(GIVEN EXERCISE): Write out the lines of the material below exactly, starting at its first line and ending with the line that contains "What do you see at coordinates (127, 1565)".

[Word and item position data]
** START **
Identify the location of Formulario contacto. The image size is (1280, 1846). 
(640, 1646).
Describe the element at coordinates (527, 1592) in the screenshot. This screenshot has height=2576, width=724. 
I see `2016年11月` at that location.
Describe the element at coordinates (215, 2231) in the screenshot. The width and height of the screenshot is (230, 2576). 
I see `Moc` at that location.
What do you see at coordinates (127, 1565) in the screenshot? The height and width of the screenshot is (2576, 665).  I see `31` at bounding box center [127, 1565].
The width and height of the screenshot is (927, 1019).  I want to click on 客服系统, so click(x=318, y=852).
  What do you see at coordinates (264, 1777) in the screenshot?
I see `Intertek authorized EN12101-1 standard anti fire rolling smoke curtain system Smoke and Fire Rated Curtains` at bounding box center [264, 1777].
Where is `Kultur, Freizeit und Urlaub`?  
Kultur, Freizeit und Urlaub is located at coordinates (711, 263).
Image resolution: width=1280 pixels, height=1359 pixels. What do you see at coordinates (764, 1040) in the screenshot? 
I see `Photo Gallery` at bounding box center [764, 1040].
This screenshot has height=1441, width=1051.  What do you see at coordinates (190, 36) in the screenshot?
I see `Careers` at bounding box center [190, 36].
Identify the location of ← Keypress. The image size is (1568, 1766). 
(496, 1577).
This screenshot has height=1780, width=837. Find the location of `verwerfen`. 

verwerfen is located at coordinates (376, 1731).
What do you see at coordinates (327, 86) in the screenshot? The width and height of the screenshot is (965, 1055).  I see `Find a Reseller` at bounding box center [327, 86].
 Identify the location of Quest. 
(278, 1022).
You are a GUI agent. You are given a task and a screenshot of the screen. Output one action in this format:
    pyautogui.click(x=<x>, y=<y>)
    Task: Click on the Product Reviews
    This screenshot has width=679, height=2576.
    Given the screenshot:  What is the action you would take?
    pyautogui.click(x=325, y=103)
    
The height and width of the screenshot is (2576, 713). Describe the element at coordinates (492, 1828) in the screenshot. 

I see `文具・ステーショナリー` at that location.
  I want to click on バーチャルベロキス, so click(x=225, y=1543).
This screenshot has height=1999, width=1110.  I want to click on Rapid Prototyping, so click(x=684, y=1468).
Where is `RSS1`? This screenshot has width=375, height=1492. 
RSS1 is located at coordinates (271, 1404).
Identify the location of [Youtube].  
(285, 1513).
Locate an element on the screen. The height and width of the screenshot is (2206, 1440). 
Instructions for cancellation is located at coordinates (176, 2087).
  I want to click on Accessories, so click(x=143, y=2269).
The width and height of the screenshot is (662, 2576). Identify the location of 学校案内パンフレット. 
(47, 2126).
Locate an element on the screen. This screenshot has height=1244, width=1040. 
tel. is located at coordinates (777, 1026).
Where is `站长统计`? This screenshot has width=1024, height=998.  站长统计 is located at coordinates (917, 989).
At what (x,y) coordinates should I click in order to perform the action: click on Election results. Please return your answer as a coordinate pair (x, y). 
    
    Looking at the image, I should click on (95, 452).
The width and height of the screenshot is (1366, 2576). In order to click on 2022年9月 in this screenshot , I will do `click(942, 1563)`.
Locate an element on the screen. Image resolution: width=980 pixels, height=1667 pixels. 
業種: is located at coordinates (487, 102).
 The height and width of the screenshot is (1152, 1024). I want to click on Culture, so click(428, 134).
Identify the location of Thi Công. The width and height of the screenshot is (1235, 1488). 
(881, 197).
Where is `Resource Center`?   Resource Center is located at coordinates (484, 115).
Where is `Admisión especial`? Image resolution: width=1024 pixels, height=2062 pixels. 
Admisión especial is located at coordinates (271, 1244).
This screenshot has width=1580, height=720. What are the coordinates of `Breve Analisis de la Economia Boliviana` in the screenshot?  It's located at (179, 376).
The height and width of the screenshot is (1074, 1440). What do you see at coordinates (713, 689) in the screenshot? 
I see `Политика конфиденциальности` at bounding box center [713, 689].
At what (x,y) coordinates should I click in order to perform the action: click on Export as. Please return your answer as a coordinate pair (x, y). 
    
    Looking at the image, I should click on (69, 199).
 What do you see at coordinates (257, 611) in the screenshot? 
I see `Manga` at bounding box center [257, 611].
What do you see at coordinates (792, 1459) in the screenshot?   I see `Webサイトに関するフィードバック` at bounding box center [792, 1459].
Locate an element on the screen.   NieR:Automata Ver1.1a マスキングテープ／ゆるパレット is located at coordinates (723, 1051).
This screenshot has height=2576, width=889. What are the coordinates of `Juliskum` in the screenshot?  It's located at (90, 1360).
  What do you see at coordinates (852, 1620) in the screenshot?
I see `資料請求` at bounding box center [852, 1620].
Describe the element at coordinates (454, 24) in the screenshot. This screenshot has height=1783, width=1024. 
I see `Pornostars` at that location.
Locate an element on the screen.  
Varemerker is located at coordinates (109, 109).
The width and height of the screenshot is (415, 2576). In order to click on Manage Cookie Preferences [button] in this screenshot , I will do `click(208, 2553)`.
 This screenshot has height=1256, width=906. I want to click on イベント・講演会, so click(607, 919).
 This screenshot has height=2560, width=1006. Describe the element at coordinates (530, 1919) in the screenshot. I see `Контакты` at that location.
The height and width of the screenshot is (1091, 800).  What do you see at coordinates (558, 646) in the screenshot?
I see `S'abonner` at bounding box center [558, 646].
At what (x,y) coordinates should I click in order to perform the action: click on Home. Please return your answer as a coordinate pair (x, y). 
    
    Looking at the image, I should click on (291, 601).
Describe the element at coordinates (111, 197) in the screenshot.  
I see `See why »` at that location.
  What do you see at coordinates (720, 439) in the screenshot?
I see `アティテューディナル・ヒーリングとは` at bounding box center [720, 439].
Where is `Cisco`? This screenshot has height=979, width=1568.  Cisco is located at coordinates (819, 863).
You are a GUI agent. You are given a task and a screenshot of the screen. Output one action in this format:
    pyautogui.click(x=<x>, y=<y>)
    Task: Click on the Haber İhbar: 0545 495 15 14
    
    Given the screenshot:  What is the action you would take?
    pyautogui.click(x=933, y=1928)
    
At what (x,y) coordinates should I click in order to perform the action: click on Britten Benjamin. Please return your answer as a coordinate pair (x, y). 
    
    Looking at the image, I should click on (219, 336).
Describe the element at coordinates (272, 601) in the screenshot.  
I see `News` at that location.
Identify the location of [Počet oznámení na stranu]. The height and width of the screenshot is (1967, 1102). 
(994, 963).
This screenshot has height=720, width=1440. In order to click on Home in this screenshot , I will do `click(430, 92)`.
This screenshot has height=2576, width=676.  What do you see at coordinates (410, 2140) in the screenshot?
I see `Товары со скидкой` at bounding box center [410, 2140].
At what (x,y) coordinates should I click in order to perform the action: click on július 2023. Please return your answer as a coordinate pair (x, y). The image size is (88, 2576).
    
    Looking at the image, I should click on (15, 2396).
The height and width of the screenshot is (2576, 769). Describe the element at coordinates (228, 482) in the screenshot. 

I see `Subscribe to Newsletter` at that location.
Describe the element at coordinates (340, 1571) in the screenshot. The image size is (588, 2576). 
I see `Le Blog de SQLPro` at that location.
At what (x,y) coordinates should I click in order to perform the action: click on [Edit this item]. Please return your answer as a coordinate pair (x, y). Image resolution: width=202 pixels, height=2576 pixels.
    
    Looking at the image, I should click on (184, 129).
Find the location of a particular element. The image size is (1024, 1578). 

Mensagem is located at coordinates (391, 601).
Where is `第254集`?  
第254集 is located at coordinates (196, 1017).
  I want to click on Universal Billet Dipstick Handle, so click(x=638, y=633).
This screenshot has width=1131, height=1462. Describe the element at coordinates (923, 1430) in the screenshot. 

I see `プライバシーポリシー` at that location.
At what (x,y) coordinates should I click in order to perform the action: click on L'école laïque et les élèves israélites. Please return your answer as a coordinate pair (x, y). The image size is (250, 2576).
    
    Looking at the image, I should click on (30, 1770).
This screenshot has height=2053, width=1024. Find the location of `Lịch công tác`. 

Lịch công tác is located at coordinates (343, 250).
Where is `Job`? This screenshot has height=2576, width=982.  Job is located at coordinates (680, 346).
** END **
(EXERCISE SOLUTION):
Identify the location of Formulario contacto. The image size is (1280, 1846). 
(640, 1646).
Describe the element at coordinates (527, 1592) in the screenshot. This screenshot has height=2576, width=724. 
I see `2016年11月` at that location.
Describe the element at coordinates (215, 2231) in the screenshot. The width and height of the screenshot is (230, 2576). 
I see `Moc` at that location.
What do you see at coordinates (127, 1565) in the screenshot? The height and width of the screenshot is (2576, 665).  I see `31` at bounding box center [127, 1565].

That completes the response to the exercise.